Aun es más. Prescindamos de las características anteriores que sostienen la institución del matrimonio como sacramento, y quedémonos solamente con la idea o noción de matrimonio según la ley natural.1 Así,¿en qué épocas y culturas de la historia de la humanidad el matrimonio se ha entendido como unión homosexual? Salta a la vista que en España se ha legislado de espaldas no sólo a la realidad, al curso de la humana historia, se ha legislado por pura ideología sectariamente antihumana y anticristiana.

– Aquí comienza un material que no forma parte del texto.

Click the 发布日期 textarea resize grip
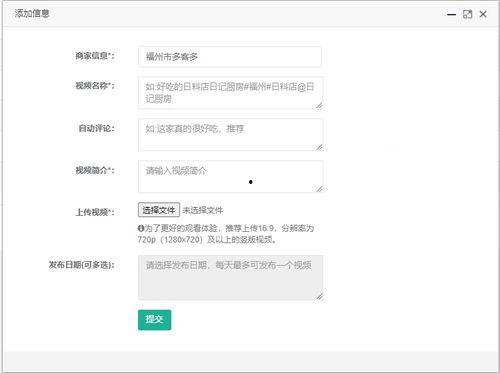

Cierto que la práctica de la homosexualidad ha existido desde siempre, pero nunca ha gozado del reconocimiento jurídico que le ha otorgado la nueva ley aprobada por el PSOE actual que nos gobierna.

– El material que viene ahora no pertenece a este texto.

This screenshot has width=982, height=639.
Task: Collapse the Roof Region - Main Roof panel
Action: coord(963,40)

Si el homosexualismo se ha decantado desde siempre por las uniones libres y más o menos fluctuantes o promiscuas, más allá de las normas castradoras tan propias del matrimonio “burgués” para toda la vida –así han argumentado por lo común-, ¿qué sentido tiene ahora volver las cosas al revés? En fin, mucho me temo que el activismo gay-lésbico sigue creyendo poco o nada en el matrimonio: en realidad, ¿cómo se puede verter el vino nuevo del matrimonio en los odres viejos de quienes siguen proclamando creer en el libertinaje, el relativismo moral, el paganismo, la irreligiosidad, la dictadura del relativismo -¿será porque ya no pueden creer en la del proletariado?-, el sexo libre y caprichoso...? ¿Cómo habríamos de verter el vino nuevo en vasijas viejas?

 

Ah, por cierto, ya lo advertía nada menos que don José Ortega y Gasset, a cincuenta años de su muerte en este 2005 ya a punto de extinguirse: “Una sociedad que tiende a olvidarse de sus deberes, en beneficio de sus solos derechos, corre el peligro de desmembrarse, desarticularse,  desestructurarse”. Pues eso. Algo huele a prodido no en Dinamarca, sino en toda Europa, y en gran medida –de olor-, en todo el mundo: el medio clorofórmico olor del nihilismo se está colando por todos los intersticios, especialmente por los de la conciencia del hombre moderno.

 

Arucas, Gran Canaria, octubre, 2005

 

LUIS ALBERTO HENRÍQUEZ LORENZO.

Licenciado en Filología Hispánica, estudiante de Filosofía y de Teología.


 


1 En este mismo orden de cosas, recordemos que el tradicional concepto de ley natural con el que el Magisterio pretende sustentar los pilares de la doctrina de la fe, y de manera especial los relativos a la teología moral, viene siendo permanentemente atacado. Así, si echáramos mano de un filósofo como Michel Paul Foucault, descubriríamos, por vía estructuralista, que el tradicional concepto de ley natural puede quedar reducido más bien a un constructo mental con el que el hombre, los hombres, organizan, en el curso de la historia, epistemes, esto es, estructuras discursivas que configuran la mentalidad de los seres humanos. Vistas así las cosas, todo puede acabar siendo pensado y reivindicado como “producto cultural”.